» **What you have to do**:
Copy, from the entries below, each line in which the string "montaggio" appears.

» **Record set**:
————————

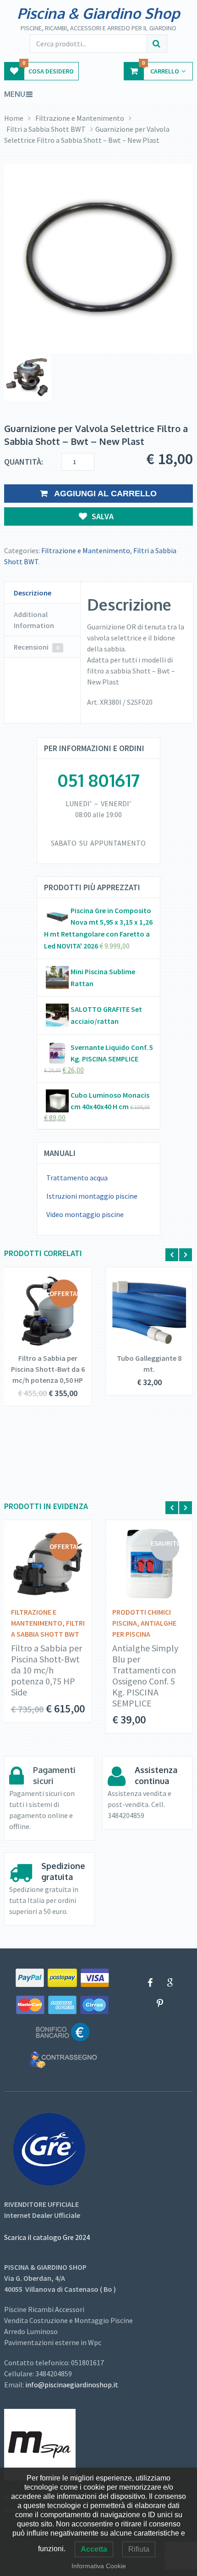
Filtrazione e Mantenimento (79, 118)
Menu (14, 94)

————————

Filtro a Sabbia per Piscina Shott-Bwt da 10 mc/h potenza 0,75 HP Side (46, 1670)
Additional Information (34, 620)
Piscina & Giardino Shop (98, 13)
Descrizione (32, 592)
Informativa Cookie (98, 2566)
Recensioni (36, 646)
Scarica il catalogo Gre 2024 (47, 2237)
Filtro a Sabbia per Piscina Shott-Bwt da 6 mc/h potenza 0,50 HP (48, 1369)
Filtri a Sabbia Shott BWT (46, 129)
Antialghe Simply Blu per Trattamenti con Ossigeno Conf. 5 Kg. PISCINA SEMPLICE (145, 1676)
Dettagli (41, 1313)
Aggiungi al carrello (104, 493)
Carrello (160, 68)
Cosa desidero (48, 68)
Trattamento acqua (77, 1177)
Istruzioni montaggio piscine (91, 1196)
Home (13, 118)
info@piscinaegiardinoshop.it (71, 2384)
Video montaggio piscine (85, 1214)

————————

» **Answer below**:
Istruzioni montaggio piscine (91, 1196)
Video montaggio piscine (85, 1214)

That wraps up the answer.